_HOW TO COMPLETE THIS TASK_
Take the entries that follow and return exactly the lines from the one holding "Halloween Gnomes #2 Pattern (246, 697)" through the one holding "2 [button] (456, 316)", both included. Nothing else is needed.

[Start of Attachment]

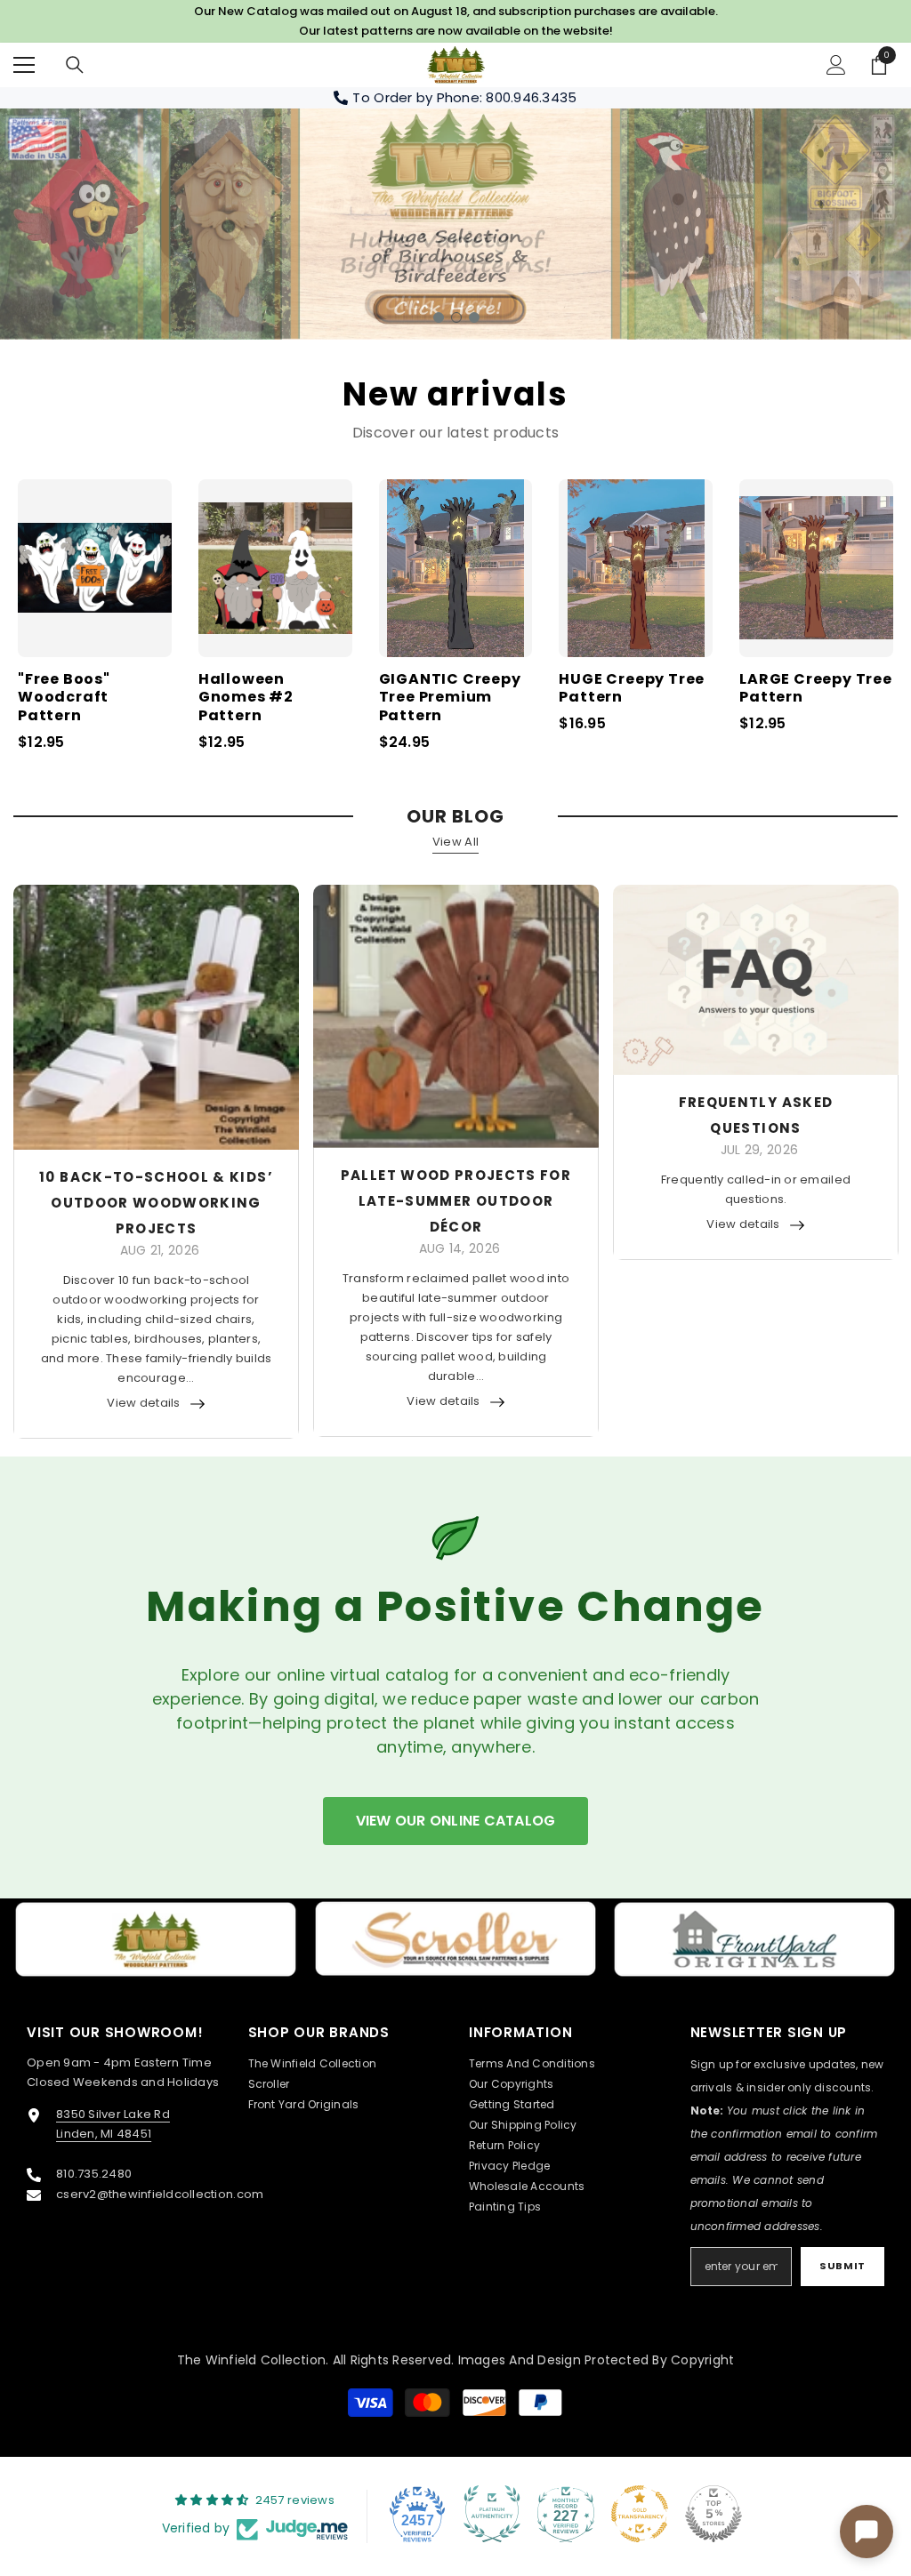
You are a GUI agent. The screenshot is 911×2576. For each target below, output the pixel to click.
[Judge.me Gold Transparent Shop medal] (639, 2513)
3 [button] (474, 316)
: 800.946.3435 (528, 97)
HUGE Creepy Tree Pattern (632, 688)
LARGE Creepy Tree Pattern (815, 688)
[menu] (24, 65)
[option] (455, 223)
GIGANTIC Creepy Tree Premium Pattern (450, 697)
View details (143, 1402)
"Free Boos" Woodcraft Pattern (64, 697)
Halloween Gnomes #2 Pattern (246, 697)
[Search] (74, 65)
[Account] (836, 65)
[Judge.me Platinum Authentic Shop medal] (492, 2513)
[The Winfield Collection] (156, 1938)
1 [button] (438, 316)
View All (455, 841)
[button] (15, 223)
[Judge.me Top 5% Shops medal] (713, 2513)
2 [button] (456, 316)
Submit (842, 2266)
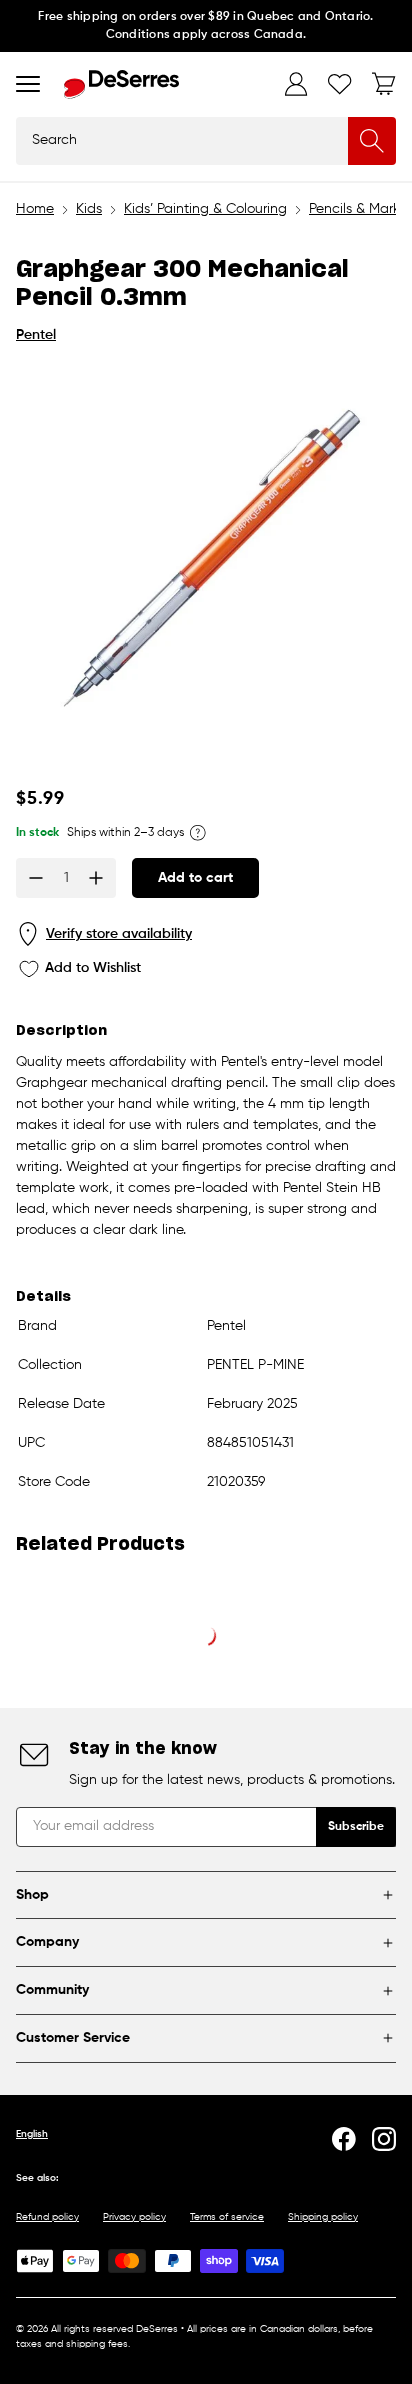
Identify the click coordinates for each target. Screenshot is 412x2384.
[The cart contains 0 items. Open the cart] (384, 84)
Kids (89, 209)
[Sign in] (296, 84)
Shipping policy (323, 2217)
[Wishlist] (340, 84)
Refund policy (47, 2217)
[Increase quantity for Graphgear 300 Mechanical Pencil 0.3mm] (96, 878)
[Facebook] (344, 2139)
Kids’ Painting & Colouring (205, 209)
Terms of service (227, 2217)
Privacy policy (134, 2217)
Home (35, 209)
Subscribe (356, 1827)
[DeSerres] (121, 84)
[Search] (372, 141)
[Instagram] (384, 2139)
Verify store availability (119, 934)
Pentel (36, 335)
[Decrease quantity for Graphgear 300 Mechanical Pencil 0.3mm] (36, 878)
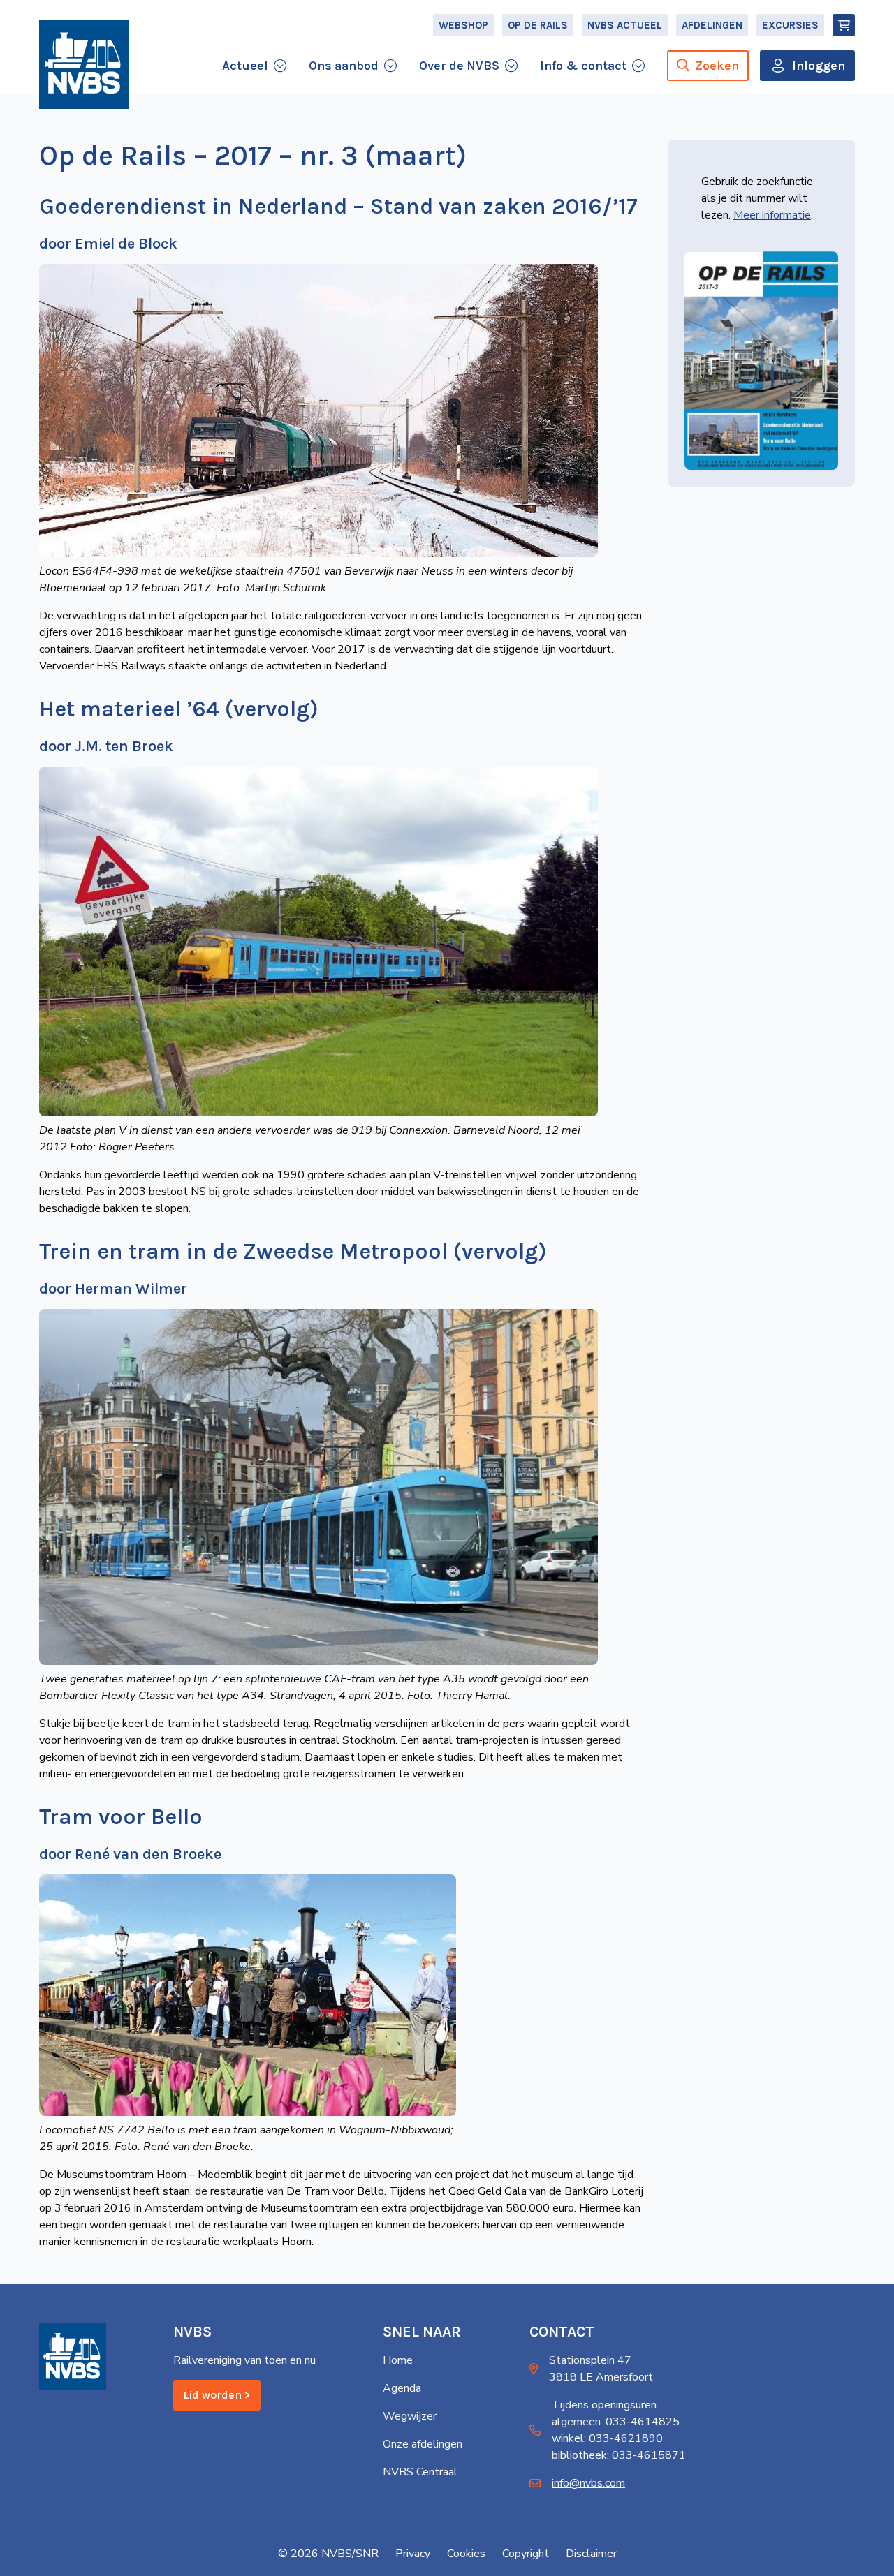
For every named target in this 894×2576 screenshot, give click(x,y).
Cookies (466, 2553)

[End of Attachment]

_ANSWER BOX_
Halloween Gnomes #2 Pattern (246, 697)
[Search] (74, 65)
[Account] (836, 65)
[Judge.me Platinum Authentic Shop medal] (492, 2513)
[The Winfield Collection] (156, 1938)
1 [button] (438, 316)
View All (455, 841)
[button] (15, 223)
[Judge.me Top 5% Shops medal] (713, 2513)
2 [button] (456, 316)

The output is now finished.